Request a »
Answer the following from the article on United Technologies' second-quarter results:
(i) What second-quarter EPS did United Technologies report?
(ii) To what figure was the full-year revenue forecast cut?
(iii) Which segment led the operating margins, and at what percentage?

Passage given »
Highlights From UTX's Q2 Conference Call: Seeing Some Positives, But Expect Weakness Through 2009

July 21, 2009 12:48 PM EDT

This morning, United Technologies (NYSE: UTX) reported Q2 EPS of $1.05, 1 cent above the consensus of $1.04. Revenues came in at $13.2 billion, versus the consensus of $13.92 billion. Shares opened lower, bounced back slightly, but are now down 2.2%.

Highlights From UTX's Q2 Conference Call:


  • United Technologies tightened top-end of FY EPS guidance - sees EPS of $4.00-$4.20, versus prior guidane top-end of $4.50 and the consensus of $4.07. Cuts FY revenues forecast by $2 billion to $53 billion, versus the consensus of $54.1 billion.
  • (CFO) Segment operating margin reached a record high of 14.9% as adjusted for restructuring and one-time gain.
  • We also saw excellent progress in driving down working capital this quarter. As a result, free cash flow was 140% of net income even with $400 million of contributions to our domestic pension plans.
  • As far as the order rates, no significant changes in the year-over-year order rates in the quarter. However, order rates do appear to be stabilizing.
  • The evidence of the cost reduction is in the segment operating margins. All were double-digit and four of six, Otis, Fire & Security, Sikorsky, and Pratt & Whitney saw operating margin gains of 100 basis points or more, again adjusted for restructuring and one-time gain. Otis led the way at 21.9%.

Collected data
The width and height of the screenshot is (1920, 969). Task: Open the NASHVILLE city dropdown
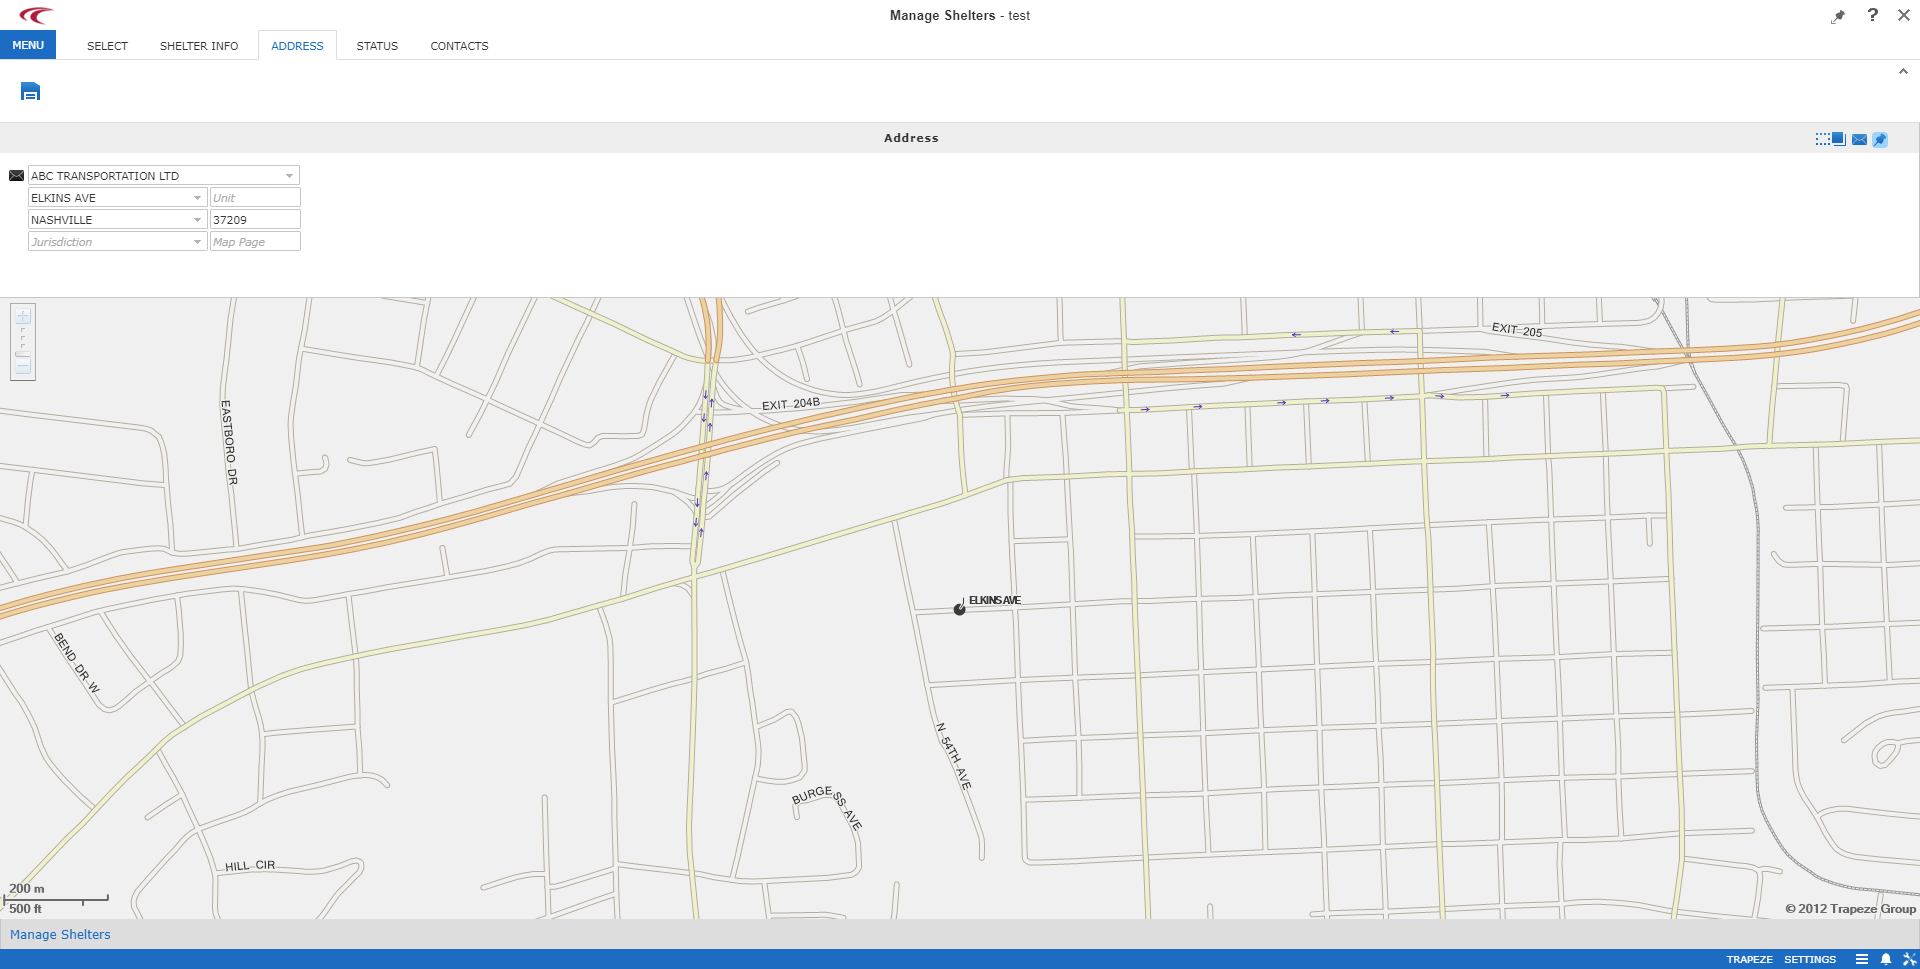click(x=197, y=219)

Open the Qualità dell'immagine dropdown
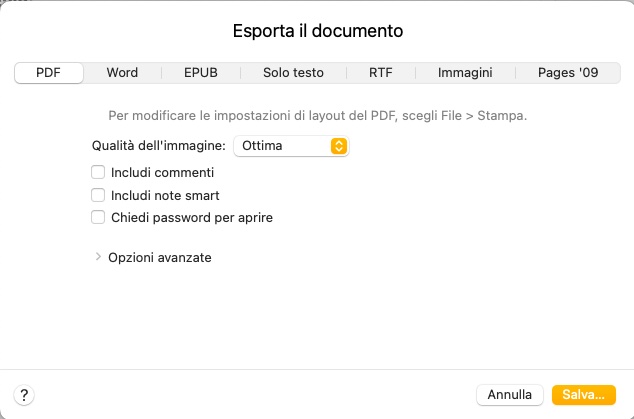(x=290, y=146)
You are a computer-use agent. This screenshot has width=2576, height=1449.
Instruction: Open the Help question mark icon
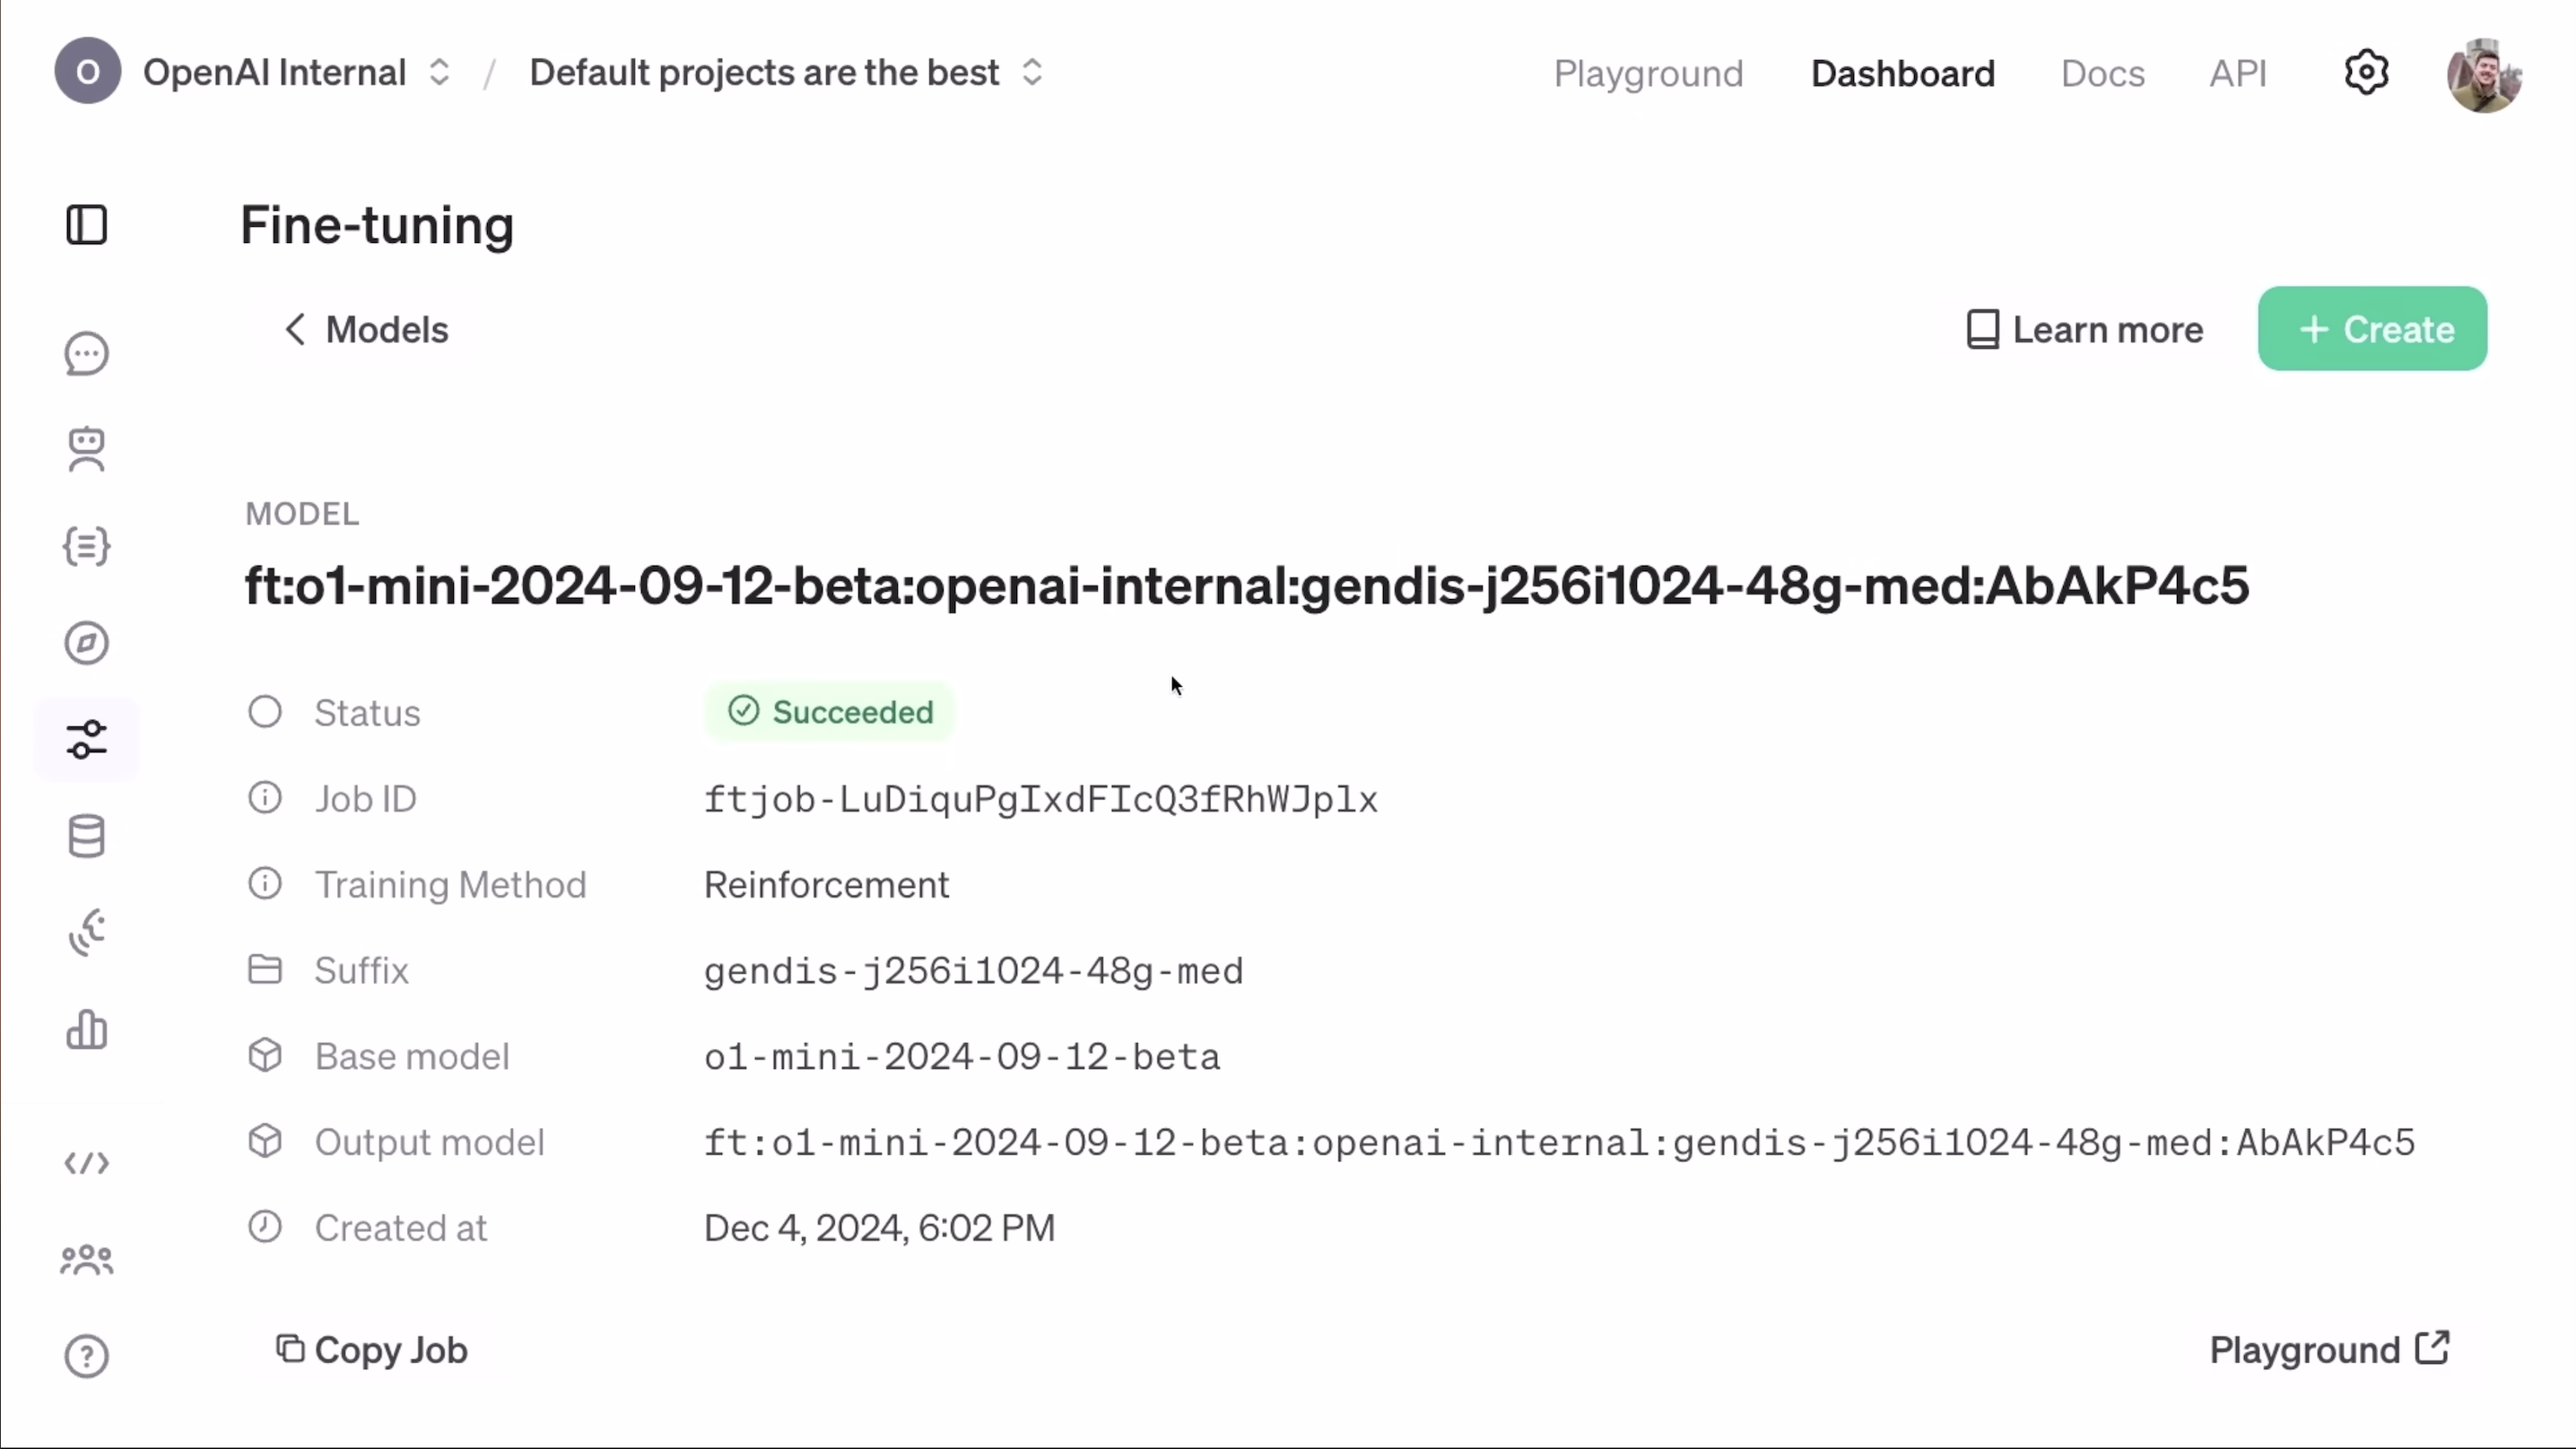(87, 1356)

Request b »
Reproduce the part of the records that opens with the line containing "Open the Qualità dell'immagine dropdown" and continues through the end of the records, omitting the pictures.

Full solution a »
(i) $1.05
(ii) $53 billion
(iii) Otis, at 21.9%

Full solution b »
Open the Qualità dell'immagine dropdown
(x=290, y=146)
You are a computer-use agent. This screenshot has width=2576, height=1449.
Instruction: Open the Help question mark icon
(87, 1356)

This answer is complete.